Subject to constraints 2 and 5 from Sect. 2 and the following modified constraints:

$$\begin{aligned}0 \le p_{kc} \le Q_{kc}^{max},\quad \forall k \in K,\quad \forall c \in C \end{aligned}$$
(7)
$$\begin{aligned}a_{i} \le Q_{i}^{src},\quad \forall i \in S\end{aligned}$$
(8)
$$\begin{aligned}b_j L \le Q_{j}^{res},\quad \forall j \in R \end{aligned}$$
(9)

These constraints are similar to constraints 1, 3, and 4 from Sect. 2. Constraint 7 limits the maximum capacity of a pipeline. Constraint 8 limits the amount captured at each source by its maximum production, and constraint 9 limits lifetime storage for each reservoir by its maximum capacity.

An iterative scheme is used to generate estimated \({\hat{a}}\), \({\hat{p}}\), and \({\hat{b}}\) values: The estimated values are all initially set to one and the linear program is solved, resulting in solution values for a, p, and b. For each subsequent iteration, the estimated \({\hat{a}}\), \({\hat{p}}\), and \({\hat{b}}\) values are set to equal the previous iteration’s a, p, and b values. In this way, if an infrastructure entity’s utilization remains identical across iterations, its total cost will accurately reflect the correct fixed and variable costs, since \((F/{\hat{x}}+V)x=F+Vx\) when \(x={\hat{x}}\). However, there is no guarantee that the utilization values will stabilize between iterations, so we cannot depend on this process by itself to return high-quality solutions.

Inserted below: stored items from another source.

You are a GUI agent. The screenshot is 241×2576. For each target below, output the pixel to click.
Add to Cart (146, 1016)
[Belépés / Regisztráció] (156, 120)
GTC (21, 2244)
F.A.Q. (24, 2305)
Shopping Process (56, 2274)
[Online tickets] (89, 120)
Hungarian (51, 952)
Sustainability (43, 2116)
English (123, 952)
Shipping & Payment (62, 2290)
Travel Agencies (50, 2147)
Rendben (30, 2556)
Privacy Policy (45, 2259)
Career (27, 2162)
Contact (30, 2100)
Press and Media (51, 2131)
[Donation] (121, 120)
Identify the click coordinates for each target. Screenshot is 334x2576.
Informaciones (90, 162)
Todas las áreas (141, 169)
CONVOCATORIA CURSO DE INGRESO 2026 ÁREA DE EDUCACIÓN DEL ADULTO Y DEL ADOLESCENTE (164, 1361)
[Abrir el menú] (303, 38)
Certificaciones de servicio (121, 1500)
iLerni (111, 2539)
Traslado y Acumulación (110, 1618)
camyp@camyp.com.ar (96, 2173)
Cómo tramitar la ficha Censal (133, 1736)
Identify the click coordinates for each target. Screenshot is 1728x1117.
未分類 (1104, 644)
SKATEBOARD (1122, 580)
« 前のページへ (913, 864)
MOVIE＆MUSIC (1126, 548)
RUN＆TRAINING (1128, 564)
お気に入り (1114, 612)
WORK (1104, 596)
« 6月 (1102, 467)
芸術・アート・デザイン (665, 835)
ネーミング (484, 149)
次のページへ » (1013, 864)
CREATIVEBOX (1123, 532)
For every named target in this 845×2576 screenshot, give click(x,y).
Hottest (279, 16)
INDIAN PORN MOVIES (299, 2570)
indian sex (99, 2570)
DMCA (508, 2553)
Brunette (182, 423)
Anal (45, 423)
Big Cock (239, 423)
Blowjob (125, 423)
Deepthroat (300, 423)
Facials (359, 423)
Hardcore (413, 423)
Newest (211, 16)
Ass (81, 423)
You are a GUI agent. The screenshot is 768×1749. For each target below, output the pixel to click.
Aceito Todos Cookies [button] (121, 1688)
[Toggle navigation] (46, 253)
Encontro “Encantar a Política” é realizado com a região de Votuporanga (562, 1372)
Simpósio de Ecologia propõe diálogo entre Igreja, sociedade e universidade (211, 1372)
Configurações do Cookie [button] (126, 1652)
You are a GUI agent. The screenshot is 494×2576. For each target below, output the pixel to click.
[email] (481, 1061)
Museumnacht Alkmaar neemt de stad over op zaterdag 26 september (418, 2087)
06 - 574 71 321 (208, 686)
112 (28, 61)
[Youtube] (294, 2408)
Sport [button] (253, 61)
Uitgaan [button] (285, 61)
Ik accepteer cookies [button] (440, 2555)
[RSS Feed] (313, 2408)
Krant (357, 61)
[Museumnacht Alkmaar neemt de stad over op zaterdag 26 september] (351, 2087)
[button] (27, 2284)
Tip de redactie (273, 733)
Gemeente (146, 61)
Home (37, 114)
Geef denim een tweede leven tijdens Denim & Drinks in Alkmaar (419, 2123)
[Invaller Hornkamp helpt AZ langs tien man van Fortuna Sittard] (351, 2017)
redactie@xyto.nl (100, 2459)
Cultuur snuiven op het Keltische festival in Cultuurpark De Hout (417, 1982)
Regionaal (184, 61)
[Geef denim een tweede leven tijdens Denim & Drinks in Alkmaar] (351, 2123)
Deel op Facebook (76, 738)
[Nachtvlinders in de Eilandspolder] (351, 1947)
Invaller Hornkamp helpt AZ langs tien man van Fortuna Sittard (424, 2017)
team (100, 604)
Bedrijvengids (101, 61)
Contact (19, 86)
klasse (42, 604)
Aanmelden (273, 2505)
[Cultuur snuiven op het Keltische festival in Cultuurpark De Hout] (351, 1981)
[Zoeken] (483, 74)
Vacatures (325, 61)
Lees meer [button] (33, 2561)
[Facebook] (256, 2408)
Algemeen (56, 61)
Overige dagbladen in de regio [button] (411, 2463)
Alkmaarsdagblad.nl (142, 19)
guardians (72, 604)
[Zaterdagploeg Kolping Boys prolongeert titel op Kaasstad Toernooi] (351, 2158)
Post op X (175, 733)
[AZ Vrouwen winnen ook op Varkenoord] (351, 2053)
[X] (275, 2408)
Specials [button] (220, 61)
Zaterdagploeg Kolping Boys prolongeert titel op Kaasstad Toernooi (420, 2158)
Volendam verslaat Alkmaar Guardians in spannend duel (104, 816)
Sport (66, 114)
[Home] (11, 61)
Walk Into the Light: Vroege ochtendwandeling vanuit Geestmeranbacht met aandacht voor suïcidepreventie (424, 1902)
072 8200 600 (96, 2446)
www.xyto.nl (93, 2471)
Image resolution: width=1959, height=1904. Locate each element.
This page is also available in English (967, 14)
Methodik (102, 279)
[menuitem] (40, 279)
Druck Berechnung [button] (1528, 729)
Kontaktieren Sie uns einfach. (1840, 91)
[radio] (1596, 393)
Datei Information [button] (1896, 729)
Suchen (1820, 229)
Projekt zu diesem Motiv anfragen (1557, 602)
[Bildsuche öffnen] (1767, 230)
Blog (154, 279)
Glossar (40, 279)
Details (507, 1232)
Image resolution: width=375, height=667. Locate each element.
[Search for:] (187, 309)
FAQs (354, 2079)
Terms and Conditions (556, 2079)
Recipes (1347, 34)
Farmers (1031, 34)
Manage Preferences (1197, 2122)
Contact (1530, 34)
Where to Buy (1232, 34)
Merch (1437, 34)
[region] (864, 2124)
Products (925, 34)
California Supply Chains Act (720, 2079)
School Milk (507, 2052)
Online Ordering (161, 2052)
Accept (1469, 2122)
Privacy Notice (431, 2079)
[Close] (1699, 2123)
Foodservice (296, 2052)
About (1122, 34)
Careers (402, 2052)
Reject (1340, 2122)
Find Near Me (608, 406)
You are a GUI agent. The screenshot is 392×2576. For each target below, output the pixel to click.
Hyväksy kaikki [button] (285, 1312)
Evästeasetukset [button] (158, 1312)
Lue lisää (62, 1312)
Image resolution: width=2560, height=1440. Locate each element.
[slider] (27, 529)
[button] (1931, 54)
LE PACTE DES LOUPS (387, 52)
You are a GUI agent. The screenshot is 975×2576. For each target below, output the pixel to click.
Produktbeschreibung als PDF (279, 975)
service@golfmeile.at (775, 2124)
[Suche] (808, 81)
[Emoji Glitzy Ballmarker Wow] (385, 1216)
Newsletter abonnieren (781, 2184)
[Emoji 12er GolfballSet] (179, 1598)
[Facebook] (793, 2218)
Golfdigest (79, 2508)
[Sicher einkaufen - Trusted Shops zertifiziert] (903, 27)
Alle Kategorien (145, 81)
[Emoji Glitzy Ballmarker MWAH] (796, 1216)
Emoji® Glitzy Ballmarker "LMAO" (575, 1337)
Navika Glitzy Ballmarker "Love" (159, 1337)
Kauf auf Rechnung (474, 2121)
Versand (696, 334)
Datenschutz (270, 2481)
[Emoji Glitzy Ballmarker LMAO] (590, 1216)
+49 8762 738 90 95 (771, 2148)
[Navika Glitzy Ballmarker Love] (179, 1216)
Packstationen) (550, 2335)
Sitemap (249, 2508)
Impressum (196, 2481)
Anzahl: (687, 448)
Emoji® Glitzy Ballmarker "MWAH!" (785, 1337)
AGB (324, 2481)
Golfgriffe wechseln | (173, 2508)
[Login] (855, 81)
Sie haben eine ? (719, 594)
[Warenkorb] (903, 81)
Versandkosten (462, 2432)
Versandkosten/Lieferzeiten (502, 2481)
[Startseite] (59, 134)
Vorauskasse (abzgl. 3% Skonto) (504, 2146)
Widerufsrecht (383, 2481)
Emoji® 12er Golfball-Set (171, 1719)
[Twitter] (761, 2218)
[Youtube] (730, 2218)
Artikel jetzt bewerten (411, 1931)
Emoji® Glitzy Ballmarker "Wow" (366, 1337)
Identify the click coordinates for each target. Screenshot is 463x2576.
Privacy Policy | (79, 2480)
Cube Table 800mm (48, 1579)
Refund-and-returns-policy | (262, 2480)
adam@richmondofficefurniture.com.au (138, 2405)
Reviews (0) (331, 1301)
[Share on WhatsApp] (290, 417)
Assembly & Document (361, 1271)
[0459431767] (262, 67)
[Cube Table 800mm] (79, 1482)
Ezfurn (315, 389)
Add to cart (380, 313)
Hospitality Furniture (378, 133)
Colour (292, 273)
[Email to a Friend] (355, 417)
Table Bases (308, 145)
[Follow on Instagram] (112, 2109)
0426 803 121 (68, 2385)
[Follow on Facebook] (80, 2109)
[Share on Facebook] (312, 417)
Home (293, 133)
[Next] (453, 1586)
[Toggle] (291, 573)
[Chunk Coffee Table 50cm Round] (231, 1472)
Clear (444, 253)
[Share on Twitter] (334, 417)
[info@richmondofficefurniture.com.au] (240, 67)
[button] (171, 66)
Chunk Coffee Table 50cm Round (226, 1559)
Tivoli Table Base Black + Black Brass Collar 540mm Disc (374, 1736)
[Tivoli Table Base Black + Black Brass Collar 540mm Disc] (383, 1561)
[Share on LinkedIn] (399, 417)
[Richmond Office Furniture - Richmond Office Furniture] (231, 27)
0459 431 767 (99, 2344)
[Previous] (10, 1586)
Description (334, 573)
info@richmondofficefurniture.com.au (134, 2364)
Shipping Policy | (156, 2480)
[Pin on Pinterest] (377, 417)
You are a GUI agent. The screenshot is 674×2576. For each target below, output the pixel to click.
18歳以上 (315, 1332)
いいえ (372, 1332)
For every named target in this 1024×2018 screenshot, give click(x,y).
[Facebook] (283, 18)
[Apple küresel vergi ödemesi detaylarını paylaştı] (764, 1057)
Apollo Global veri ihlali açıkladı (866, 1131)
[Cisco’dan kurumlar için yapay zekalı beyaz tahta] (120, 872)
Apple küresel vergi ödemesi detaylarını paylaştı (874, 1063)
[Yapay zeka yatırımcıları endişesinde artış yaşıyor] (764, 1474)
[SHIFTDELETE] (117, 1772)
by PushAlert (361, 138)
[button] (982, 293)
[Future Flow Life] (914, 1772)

Two procedures, motivated by Crainic et al. (2005), are used to explicitly search for improved solutions, instead of just aiming to accurately reflect costs. Both of these procedures incentivize use of specific infrastructure based on usage in previous iterations of the algorithm. The intensification procedure prioritizes heavily-used infrastructure to improve existing solutions. The diversification procedure prioritizes seldom used infrastructure to encourage exploration of new solutions. Both of these procedures modify the \({\hat{a}}\), \({\hat{p}}\), and \({\hat{b}}\) values based on utilization statistics from previous iterations. The relevant utilization statistics are the same for each family of variables in the linear program (i.e. a, p, and b), so they can all be represented with a generic variable x:

$$\begin{aligned} \begin{array}{l l} \text {avg}^{x_i}_n &{} \quad \hbox {Average value of } x_i \hbox { in first } n \hbox { iterations}\\ \text {max}^{x_i}_n &{} \quad \hbox {Maximum value of } x_i \hbox { in first } n \hbox { iterations}\\ \text {rat}^{x_i}_n &{} \quad \hbox {Equal to } \text {avg}^{x_i}_n/\text {max}^{x_i}_n\\ \text {num}^{x_i}_n &{} \quad \hbox {Number of times } x_i \hbox { was non-zero in first } n \hbox { iterations}\\ \mu ^x_n &{} \quad \hbox {Average number of non-zero } x'\hbox {s in first } n \hbox { iterations}\\ \sigma ^x_n &{} \quad \hbox {Standard deviation of number of non-zero } x'\hbox {s in } n \hbox { iterations} \end{array} \end{aligned}$$

This algorithm is presented in Algorithm 2 and detailed below. The algorithm alternates between intensification (lines 8-18) and diversification (lines 21-31) phases until the maximum number of iterations is exceeded (line 2). In the intensification phases, entities that are already extensively deployed are defined as entities \(x_i\) where \(\text {num}^{x_i}_n\ge \mu ^x_n + \frac{1}{2}\sigma ^x_n\) (line 10). For these entities, \({\hat{x}}_i\) is set to \(1/(1-\text {rat}^{x_i}_n)\) (line 11) which makes the cost coefficient in the objective function for entity \(x_i\) equal to \(F(1-\text {rat}^{x_i}_n)+V\). On the other hand, uncommonly deployed entities are defined as entities \(x_i\) where \(\text {num}^{x_i}_n< \mu ^x_n\) (line 12). For these entities, \({\hat{x}}_i\) is set to \(1/(2-\text {rat}^{x_i}_n)\) (line 13) which makes the cost coefficient in the objective function for entity \(x_i\) equal to \(F(2-\text {rat}^{x_i}_n)+V\). All other entities have \({\hat{x}}_i\) is set to 1 (line 15), which makes the cost coefficient in the objective function for entity \(x_i\) equal to \(F+V\). This results in incentivizing the use of extensively deployed entities (since \(1-\text {rat}^{x_i}_n \le 1\)), disincentivizing the use of uncommonly deployed entities (since \(2-\text {rat}^{x_i}_n \ge 1\)).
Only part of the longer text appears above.